Depuis lors, le monde est divisé en trois catégories. Il y a d'abord un monde pré-moderne, pré-étatique, composé d'Etats faillis (collapsed states) fruit du reflux post-impérial. L'Etat y a perdu le monopole de la violence. C'est le cas en Somalie, au Liberia, en Afghanistan avant la chute des Talibans. Dans le monde moderne, le système étatique westphalien est resté intact. Composé d'Etats souverains, le monde moderne est régulé par l'usage de la force. Les théories réalistes sont les plus aptes à le décrire. Enfin, le monde post-moderne expérimente le dépassement de l'Etat-nation. L'Union européenne en offre l'exemple le plus abouti. le monde post-moderne ne repose plus sur l'équilibre des forces mais sur une communauté de valeurs, démocratiques et libérales. Avec la souveraineté des Etats et l'intégrité des frontières s'y érode la distinction entre les affaires intérieures et extérieures.

Bien que le monde post-moderne constitue le stade le plus avancé du système international, les Etats-Unis n'en font paradoxalement pas partie. Ils sont restés englués dans le monde moderne. Car ils possèdent les attributs leur permettant de le dominer. Comme chez Robert Kagan, les Etats-Unis de Robert Cooper pratiquent la politique de leurs moyens : forts de leur puissance militaire et de leur rayonnement culturel, les Américains peuvent mettre en oeuvre une politique sinon impériale (ils ne désirent pas conquérir de nouveaux territoires) du moins hégémonique (ils entendent façonner le monde à leur image).

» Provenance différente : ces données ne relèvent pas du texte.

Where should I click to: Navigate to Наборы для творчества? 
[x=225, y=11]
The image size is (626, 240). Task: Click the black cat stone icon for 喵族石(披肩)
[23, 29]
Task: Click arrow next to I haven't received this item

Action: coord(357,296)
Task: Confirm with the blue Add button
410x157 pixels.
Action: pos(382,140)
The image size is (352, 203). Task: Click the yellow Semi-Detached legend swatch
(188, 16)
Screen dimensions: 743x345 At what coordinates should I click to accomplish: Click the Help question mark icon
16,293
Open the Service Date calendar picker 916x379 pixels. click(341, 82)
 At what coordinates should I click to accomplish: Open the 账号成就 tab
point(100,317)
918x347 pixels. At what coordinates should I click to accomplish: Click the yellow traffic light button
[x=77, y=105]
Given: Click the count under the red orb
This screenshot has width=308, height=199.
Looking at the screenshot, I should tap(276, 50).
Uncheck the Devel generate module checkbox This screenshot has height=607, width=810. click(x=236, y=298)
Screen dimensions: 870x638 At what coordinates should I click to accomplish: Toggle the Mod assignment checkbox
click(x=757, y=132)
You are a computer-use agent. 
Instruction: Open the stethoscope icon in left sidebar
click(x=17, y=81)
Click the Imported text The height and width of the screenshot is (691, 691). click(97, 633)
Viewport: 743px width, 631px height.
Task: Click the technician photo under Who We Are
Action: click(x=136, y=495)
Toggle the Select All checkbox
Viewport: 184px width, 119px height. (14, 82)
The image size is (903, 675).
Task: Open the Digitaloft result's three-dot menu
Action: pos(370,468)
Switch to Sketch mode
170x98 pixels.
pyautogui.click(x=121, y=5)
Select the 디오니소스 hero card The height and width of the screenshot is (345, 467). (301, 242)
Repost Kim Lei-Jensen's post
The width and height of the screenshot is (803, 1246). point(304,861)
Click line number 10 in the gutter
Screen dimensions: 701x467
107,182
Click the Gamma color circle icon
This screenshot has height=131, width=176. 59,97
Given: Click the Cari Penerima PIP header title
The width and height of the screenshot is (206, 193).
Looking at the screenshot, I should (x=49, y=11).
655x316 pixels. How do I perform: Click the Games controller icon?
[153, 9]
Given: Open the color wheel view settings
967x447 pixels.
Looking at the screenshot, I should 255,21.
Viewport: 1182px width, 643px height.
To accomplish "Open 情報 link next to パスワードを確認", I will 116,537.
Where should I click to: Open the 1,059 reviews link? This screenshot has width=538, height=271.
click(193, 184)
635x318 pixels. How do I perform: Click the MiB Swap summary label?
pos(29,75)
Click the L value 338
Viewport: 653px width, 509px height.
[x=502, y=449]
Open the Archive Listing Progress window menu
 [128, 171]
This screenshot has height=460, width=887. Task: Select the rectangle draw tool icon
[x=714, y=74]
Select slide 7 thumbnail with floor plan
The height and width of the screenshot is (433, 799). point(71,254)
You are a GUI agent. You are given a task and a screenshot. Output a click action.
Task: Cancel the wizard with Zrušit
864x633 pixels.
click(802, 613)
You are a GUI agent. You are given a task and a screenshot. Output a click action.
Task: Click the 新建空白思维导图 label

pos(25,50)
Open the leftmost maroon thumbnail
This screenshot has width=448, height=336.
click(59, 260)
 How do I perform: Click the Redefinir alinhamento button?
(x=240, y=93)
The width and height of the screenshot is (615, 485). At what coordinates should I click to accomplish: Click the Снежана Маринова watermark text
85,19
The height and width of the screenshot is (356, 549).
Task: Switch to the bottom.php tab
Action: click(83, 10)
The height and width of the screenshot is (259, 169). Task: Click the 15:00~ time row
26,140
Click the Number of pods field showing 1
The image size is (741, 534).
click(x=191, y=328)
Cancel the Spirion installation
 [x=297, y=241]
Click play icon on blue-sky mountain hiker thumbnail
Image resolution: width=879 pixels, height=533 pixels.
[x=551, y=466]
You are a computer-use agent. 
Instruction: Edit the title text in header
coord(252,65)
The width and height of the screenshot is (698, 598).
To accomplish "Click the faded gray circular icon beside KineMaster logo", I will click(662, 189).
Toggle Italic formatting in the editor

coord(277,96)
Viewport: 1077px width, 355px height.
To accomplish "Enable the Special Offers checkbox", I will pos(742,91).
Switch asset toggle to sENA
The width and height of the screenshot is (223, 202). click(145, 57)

Comme chez Robert Kagan encore, l'Europe de Robert Cooper mène une politique cohérente avec son manque de moyens militaires, favorable à la négociation, à la coopération égalitaire et au respect de la légalité internationale. « Pour celui qui n'a qu'un marteau, tout problème ressemble à un clou » écrit-il joliment (p. 189).

Laquelle de ces deux attitudes est-elle la mieux adaptée aux défis que pose le monde pré-moderne ? Il n'est en effet pas possible de se désintéresser du sort de cette terra nullius chaotique. Si l'écroulement d'un failed State ne menace pas directement les intérêts vitaux de l'Occident, Robert Cooper tire trois leçons inquiétantes du fonctionnement de l'Etat pré-moderne. Premièrement, le chaos tend à se répandre : « quand un Etat s'effondre, ses frontières suivent » (p. 90). Deuxièmement, tout Etat qui s'écroule est invariablement relevé par le crime ; or la criminalité est transnationale depuis les mafias albanaises jusqu'aux barons de la drogue colombiens en passant par les gangs nigérians. Troisièmement, une zone de chaos peut parfois menacer directement la sécurité du monde moderne : c'est la leçon du 11 septembre. Face à ces défis, le retour à l'empire autoritaire n'est possible ni financièrement (« personne ne veut payer le prix du sauvetage de la ruine d'un lointain pays » p. 35) ni moralement (« il n'y a plus aucun pays occidental qui croit assez fortement à sa mission civilisatrice pour imposer sa loi par la force » p. 93).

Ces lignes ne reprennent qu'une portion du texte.